2 out of 5 stars essentially obsolete   May 7, 2001
 90 out of 92 found this review helpful

This book is essentially obsolete just three years after its publication. Stocks are now traded in decimals, and the spreads on heavily traded stocks are now almost nonexistent, sometimes being less than one cent a share. Consequently, you can forget about any of the strategies or information regarding "pocketing the spread", "getting between the spread", etc. With the proliferation of ECN trading, the influence of the market makers in a stock has been markedly reduced. In a stock that trades 80 million shares per day, a market maker with a 100,000 share block is not going to be able to move the stock significantly, and ECN trading can overwhelm his influence. Likewise, information gleaned from the Level II screen, while still useful if one knows what to look for, is no longer the Holy Grail.
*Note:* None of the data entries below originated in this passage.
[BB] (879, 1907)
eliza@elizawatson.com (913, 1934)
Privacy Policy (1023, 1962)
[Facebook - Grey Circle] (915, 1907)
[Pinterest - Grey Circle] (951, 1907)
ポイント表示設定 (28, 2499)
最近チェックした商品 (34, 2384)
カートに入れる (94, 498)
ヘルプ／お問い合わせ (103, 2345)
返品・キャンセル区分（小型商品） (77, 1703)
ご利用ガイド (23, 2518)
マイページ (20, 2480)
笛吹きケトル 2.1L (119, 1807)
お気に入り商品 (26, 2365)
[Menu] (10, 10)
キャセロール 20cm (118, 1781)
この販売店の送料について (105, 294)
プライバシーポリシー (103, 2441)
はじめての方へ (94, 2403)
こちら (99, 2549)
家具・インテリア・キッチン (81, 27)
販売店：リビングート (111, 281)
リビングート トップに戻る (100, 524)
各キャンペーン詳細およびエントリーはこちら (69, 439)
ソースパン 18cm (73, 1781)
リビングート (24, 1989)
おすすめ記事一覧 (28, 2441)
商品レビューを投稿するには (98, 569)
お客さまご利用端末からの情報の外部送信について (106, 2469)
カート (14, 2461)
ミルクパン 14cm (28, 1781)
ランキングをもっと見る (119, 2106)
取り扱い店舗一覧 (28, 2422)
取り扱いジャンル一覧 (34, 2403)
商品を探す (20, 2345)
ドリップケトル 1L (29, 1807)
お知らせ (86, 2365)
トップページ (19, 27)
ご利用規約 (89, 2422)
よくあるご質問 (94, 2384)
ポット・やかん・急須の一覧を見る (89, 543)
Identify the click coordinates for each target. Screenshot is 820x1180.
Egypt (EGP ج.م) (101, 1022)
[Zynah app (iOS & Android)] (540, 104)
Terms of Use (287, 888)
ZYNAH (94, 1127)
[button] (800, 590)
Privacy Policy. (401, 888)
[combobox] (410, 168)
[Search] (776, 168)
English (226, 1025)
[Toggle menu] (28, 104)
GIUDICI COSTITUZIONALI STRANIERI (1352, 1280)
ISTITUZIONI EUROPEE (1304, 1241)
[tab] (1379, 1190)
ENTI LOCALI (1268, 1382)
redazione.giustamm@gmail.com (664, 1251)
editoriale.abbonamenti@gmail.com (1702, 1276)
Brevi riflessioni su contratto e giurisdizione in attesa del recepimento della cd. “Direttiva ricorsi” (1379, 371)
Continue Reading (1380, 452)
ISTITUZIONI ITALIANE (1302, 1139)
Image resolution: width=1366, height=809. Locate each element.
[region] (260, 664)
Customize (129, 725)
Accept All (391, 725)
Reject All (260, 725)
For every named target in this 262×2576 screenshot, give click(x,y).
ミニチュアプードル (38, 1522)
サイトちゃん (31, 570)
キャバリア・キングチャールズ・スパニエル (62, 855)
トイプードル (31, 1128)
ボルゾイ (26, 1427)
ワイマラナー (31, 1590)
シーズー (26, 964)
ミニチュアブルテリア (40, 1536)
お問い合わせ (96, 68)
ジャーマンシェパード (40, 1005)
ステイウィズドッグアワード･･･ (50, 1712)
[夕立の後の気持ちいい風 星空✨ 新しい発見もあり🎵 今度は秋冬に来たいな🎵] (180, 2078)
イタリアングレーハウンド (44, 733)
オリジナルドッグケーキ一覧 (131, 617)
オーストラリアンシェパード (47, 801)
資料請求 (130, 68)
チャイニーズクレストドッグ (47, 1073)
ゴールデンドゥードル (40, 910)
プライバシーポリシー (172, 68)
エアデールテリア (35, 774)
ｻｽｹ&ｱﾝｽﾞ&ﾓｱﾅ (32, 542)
Also, day trading firms, like the authors' "Broadway Trading" are on the way to extinction, now that some big online brokers offer direct-access trades for less than a quarter of what day trading firms charge, as well as offering free Level II quotes and other information not available to the day trading firms.

While the book contains a few nuggets of trading info, it was not written in a logical, easy to follow manner. As has always been the case, aspiring traders need to study the markets intensely and develop their own trading techniques; they cannot expect that any book will teach them how to be successful in a field where very few people ever succeed.